**REQUIRED ACTION**. Please give back an exact reproduction of the lines from the one with "Select the USBtinyISP programmer" through the end of the entries below, and no others.

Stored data
◇ ◇ ◇ ◇ ◇ ◇ ◇
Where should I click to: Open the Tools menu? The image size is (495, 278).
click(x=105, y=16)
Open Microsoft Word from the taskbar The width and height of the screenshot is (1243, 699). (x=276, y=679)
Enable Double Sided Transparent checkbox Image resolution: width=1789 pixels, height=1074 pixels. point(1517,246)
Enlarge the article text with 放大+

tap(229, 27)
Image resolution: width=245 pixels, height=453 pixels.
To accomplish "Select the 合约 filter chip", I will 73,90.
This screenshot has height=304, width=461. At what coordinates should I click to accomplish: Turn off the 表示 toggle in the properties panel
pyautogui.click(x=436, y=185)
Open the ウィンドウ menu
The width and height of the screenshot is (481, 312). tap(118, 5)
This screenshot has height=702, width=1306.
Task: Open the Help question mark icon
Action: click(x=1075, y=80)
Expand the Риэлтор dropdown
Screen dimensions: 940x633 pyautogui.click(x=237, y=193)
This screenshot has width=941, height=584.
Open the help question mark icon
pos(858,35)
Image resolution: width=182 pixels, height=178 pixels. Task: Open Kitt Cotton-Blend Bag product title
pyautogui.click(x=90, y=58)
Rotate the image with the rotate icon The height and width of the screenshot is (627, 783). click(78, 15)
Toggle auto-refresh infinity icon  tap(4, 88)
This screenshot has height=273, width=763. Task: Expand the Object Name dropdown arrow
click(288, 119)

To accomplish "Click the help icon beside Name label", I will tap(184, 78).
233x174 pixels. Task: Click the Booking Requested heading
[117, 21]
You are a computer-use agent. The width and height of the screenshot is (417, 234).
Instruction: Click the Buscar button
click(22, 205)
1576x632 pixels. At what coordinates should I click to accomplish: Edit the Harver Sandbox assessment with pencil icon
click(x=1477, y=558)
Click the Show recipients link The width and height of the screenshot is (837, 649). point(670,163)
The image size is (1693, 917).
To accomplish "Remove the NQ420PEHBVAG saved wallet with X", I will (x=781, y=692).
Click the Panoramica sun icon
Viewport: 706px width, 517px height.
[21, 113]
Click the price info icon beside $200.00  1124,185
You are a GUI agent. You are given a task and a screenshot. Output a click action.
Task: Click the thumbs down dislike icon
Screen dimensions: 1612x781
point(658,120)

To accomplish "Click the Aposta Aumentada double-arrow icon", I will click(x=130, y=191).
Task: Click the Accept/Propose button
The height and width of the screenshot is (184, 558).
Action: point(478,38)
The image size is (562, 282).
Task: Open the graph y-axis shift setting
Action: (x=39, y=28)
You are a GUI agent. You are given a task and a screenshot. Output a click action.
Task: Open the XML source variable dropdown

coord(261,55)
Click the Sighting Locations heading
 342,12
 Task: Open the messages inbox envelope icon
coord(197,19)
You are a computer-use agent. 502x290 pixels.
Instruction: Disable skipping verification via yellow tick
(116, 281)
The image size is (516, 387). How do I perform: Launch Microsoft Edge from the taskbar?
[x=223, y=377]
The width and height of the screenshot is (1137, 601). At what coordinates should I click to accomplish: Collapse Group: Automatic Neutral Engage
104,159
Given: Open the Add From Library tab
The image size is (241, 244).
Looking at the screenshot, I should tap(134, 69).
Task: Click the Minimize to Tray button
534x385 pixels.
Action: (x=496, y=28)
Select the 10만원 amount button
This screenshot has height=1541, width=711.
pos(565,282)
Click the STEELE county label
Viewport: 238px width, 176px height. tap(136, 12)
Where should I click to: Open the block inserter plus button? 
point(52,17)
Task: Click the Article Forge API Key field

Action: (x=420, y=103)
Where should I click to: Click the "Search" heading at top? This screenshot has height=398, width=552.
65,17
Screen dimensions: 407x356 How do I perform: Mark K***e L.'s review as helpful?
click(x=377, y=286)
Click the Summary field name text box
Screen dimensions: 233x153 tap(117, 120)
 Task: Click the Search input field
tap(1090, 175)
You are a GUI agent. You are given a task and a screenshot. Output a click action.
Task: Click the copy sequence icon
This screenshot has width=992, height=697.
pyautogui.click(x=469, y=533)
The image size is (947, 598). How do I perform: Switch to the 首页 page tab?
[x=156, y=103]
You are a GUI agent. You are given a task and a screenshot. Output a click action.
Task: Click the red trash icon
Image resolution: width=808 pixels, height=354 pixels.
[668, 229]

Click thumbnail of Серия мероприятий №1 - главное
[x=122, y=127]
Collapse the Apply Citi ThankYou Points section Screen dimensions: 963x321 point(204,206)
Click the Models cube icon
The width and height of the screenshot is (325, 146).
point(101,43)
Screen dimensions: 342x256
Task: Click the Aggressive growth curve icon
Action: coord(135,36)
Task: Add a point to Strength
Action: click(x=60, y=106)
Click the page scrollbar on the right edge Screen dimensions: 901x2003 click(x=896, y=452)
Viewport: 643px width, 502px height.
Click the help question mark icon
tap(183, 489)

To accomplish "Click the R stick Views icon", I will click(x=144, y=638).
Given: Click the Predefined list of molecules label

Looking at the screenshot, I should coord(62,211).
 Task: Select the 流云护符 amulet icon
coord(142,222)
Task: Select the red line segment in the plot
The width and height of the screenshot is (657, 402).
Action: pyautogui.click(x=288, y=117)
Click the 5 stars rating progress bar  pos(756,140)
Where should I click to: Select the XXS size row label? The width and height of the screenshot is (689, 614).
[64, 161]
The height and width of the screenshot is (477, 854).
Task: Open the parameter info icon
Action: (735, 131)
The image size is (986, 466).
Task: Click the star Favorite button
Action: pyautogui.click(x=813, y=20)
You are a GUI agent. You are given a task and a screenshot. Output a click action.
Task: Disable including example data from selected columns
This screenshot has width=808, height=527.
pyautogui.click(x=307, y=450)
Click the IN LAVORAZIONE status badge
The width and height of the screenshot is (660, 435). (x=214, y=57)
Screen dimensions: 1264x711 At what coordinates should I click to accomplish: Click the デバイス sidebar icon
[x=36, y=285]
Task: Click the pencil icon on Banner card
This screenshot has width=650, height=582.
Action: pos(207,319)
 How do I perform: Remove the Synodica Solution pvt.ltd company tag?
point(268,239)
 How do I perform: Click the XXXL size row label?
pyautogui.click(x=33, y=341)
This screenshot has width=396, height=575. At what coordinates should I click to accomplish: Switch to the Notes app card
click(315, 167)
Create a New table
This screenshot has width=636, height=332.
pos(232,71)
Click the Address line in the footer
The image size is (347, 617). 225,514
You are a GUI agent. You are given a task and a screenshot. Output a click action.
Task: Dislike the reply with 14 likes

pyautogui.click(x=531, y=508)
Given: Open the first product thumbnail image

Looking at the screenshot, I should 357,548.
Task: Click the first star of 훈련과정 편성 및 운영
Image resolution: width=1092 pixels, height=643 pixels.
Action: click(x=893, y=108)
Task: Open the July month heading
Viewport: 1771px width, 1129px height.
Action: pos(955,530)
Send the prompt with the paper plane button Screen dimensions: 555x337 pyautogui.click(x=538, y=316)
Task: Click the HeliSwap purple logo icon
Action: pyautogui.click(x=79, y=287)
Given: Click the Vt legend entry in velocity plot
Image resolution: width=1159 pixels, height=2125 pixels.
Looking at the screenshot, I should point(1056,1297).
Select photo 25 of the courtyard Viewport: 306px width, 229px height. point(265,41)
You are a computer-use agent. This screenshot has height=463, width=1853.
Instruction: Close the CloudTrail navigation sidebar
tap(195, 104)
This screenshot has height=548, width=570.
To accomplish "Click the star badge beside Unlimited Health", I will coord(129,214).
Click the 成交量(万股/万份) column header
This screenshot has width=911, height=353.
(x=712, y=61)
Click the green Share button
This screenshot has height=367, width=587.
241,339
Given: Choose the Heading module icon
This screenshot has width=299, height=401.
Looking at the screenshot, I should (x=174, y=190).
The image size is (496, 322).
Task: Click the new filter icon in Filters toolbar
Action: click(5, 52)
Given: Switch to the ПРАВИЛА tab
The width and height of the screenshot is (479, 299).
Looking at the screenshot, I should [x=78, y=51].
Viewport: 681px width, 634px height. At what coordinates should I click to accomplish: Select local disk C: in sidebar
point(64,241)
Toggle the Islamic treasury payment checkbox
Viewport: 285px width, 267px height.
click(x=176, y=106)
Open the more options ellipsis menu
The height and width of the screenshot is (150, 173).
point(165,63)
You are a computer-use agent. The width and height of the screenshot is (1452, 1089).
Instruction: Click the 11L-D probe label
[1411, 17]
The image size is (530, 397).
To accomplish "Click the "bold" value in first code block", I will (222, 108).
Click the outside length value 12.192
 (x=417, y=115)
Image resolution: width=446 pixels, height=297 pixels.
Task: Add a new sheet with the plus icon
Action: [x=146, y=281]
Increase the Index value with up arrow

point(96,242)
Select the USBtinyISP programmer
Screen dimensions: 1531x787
◇ ◇ ◇ ◇ ◇ ◇ ◇
**YOUR SOLUTION**.
Select the USBtinyISP programmer
Screen dimensions: 1531x787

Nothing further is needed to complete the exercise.